Despite the increasing use of genomic sequencing in clinical practice, interpreting rare genetic mutations, even among well-studied disease genes, remains difficult. Current predictive models are useful for interpreting those mutations, but they are prone to misclassify those that do not cause diseases, contributing to false positives.
Researchers from the Max Planck Institute of Molecular Cell Biology and Genetics (MPI-CBG) in Dresden, the Center for Systems Biology Dresden (CSBD) in Germany, and the Harvard Medical School in Boston, USA, have developed a tool called Deciphering Mutations in Actionable Genes (DeMAG) published in the journal Nature Communications.

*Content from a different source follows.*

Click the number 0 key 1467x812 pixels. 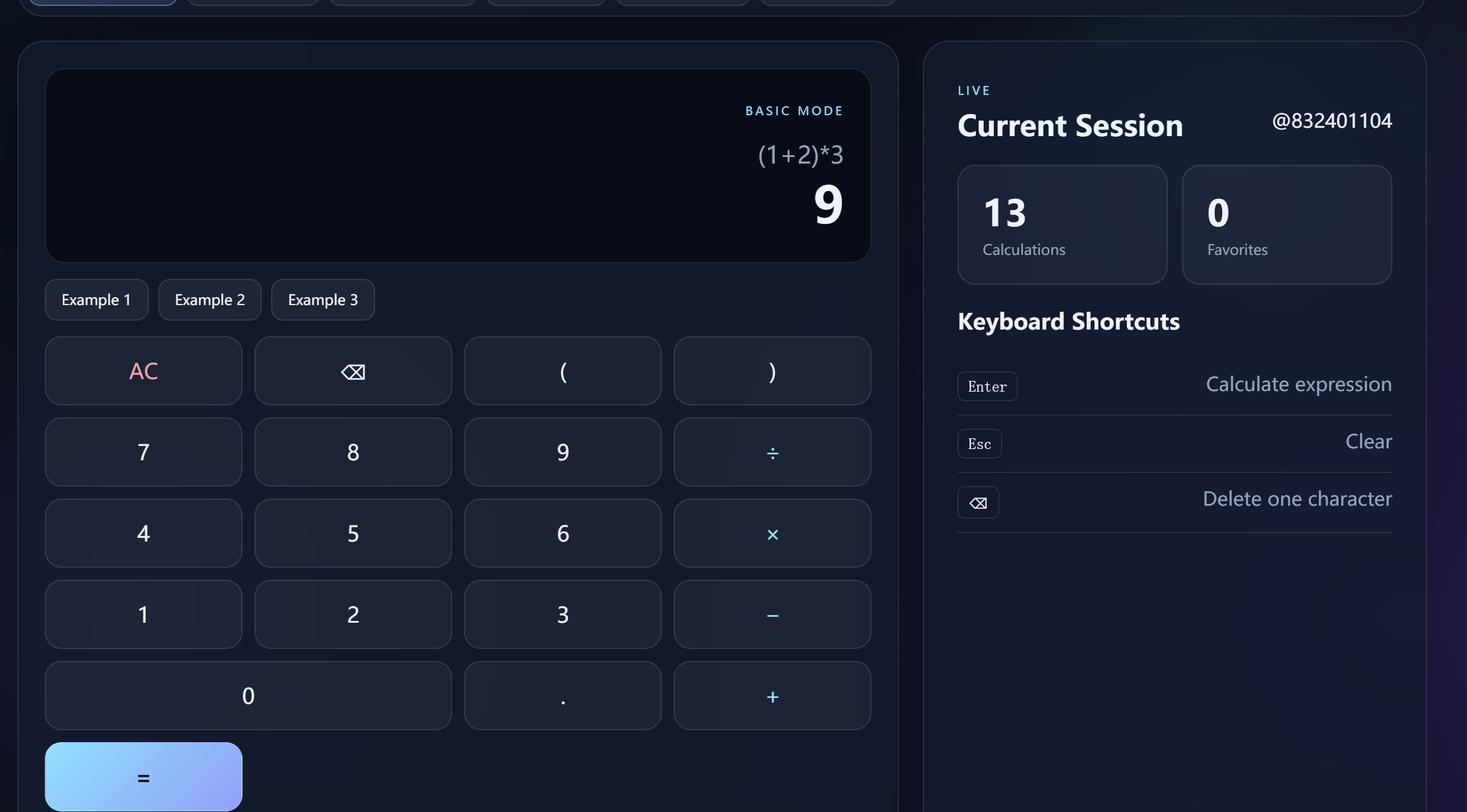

DeMAG is an open-source web server (demag.org) that offers an interpretation of the effects of all potential single amino acid mutations could occur in 316 clinically relevant genes that cause diseases for which preventive diagnostics and treatments are already available. DeMAG provides medical professionals with a tool that allows them to more accurately assess the effect of mutations in those genes by reducing the false positive rate, which means that less benign mutations are predicted as pathogenic. As a result, the tool can support clinical decision-making.
In recent years, genomic sequencing has become less expensive and more advanced. On the one hand, this allows clinicians to increasingly use sequencing for diagnostic purposes while also allowing scientists to explore more research hypotheses. On the other hand, many detected mutations do not have a clear clinical interpretation. The uncertainty over whether a mutation causes disease can be stressful for patients and lead to psychological burden, morbidity and health-care expenses associated with under- and overdiagnosis. While existing tools are already used to predict the functional impact of these variants, their performance is biased due to limited clinical data that makes distinguishing between pathogenic (disease-causing) and benign (neutral) variants within a given gene difficult and often lead to misclassifying mutations that do not cause disease as pathogenic. Addressing these difficulties is critical for developing a reliable predictor for clinical applications.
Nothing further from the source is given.